**Reading passage:**
Donkey Kong – Shigeru Miyamoto (1981)
Donkey Kong was the debut of Mario, and the introduction of platform jumping to navigate space in games. It also included the hammer, an early power-up.
Pitfall – David Crane (1982)
Pitfall was nonlinear platforming game with nonscrolling screens connected in maze-like way, affording multiple paths through the game. It also featured a variety of diverse hazards which had to be navigated around, as well as a variety of treasures to find.
Lode Runner – Douglas E. Smith (1983)
Lode Runner was one of first games to have a level editor – Smith reportedly paid neighborhood children to create extra levels for the game! The game featured unique mechanics for a ‘platform’ game, involving no jumping or attacking, but destroying terrain.
Super Mario Bros. – Shigeru Miyamoto (1985)
(“Super Mario Crossover” by Jay Pavlina and Zach Robinson 2010-2013)

**Data under study:**
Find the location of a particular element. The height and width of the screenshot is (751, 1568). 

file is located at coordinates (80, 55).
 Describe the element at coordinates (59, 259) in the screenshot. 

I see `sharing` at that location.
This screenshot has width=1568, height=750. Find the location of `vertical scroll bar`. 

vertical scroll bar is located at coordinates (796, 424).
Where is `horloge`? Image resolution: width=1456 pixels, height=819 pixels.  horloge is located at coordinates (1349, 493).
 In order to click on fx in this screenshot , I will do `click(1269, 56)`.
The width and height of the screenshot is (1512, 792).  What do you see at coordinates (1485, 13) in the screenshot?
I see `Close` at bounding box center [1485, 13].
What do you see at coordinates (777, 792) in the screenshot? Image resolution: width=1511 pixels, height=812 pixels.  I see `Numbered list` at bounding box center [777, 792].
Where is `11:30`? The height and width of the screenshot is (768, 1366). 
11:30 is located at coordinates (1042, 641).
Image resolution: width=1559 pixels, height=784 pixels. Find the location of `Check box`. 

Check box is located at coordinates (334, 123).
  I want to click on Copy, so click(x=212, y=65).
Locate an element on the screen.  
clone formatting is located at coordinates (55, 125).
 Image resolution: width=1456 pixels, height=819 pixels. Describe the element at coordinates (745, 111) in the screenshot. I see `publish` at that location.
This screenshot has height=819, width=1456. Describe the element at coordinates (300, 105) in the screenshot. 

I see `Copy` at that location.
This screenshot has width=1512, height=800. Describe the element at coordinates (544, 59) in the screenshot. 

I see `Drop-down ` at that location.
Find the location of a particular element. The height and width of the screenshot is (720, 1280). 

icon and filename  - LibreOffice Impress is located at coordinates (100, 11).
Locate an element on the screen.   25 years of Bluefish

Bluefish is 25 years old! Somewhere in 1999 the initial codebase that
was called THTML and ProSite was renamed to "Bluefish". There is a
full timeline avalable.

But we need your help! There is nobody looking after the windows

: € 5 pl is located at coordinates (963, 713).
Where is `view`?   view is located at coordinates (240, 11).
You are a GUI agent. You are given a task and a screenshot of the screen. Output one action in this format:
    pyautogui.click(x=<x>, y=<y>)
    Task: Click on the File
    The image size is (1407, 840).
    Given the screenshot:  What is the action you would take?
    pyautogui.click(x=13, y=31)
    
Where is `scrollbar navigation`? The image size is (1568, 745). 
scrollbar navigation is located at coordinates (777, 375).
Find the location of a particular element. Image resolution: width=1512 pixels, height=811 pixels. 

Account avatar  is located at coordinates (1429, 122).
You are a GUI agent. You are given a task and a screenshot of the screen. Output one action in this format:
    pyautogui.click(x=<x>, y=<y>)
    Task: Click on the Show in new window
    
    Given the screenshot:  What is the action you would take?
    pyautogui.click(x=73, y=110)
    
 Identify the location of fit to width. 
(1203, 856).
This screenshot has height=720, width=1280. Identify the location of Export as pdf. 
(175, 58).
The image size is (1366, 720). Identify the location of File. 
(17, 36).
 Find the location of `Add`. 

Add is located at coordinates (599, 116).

**Using the information:**
- a) Answer these questions using the passage on early platform games:
(i) Which early power-up did Donkey Kong include?
(ii) Whom did Smith reportedly pay to create extra levels for Lode Runner?
(iii) Which designer and year does the passage give for Pitfall?
- b) Retype the passage on early platform games from "Donkey Kong was" up to and including "Zach Robinson 2010-2013)".
- c) Extend the passage on early platform games beyond its final line.

**Answers to this exercise:**
- a)
(i) The hammer.
(ii) Neighborhood children.
(iii) David Crane, 1982.

- b)
Donkey Kong was the debut of Mario, and the introduction of platform jumping to navigate space in games. It also included the hammer, an early power-up.
Pitfall – David Crane (1982)
Pitfall was nonlinear platforming game with nonscrolling screens connected in maze-like way, affording multiple paths through the game. It also featured a variety of diverse hazards which had to be navigated around, as well as a variety of treasures to find.
Lode Runner – Douglas E. Smith (1983)
Lode Runner was one of first games to have a level editor – Smith reportedly paid neighborhood children to create extra levels for the game! The game featured unique mechanics for a ‘platform’ game, involving no jumping or attacking, but destroying terrain.
Super Mario Bros. – Shigeru Miyamoto (1985)
(“Super Mario Crossover” by Jay Pavlina and Zach Robinson 2010-2013)

- c)
Play Super Mario Crossover online on the CurrentLab website
Super Mario Bros. is the most influential platform game in history, and it set the standard for years to come by including scrolling screens, powerups, diverse level types and many secrets. The content of the game is also an interesting consequence of transpacific mingling of ideas ‘Mario’ (formerly ‘Jumpman’) is named after the landlord of Nintendo’s American warehouses and the mushroom and flower power-ups are inspired by Lewis Carrol’s Alice books, while Mario’s turtle nemeses, the ‘Koopas’ are derived from the a traditional Japanese water spirit/demon called the ‘Kappa.’ The version of the game linked here, Mario Crossover, demonstrates how “remix” culture has reached games, and how the same game is transformed radically by having a different set of available verbs/actions (e.g. playing as Link, Samus, etc.).
Portal – Kim Swift (Flash version by Ido Tal and Hen Mazolski) (2007)
Portal was one of most influential and successful games of 21st century thus far. It took the traditional first-person-shooter interface and radically transformed it by replacing shooting with a different action/verb: creating ‘portals’ in space. The Flash version linked here illustrates how fan creators engage with established game properties, and can show students how the concepts from a contemporary 3-D game might be mapped onto a simpler 2-D game they can make in Game Maker.
N: Way of the Ninja – Mare Sheppard & Raigan Burns (2008)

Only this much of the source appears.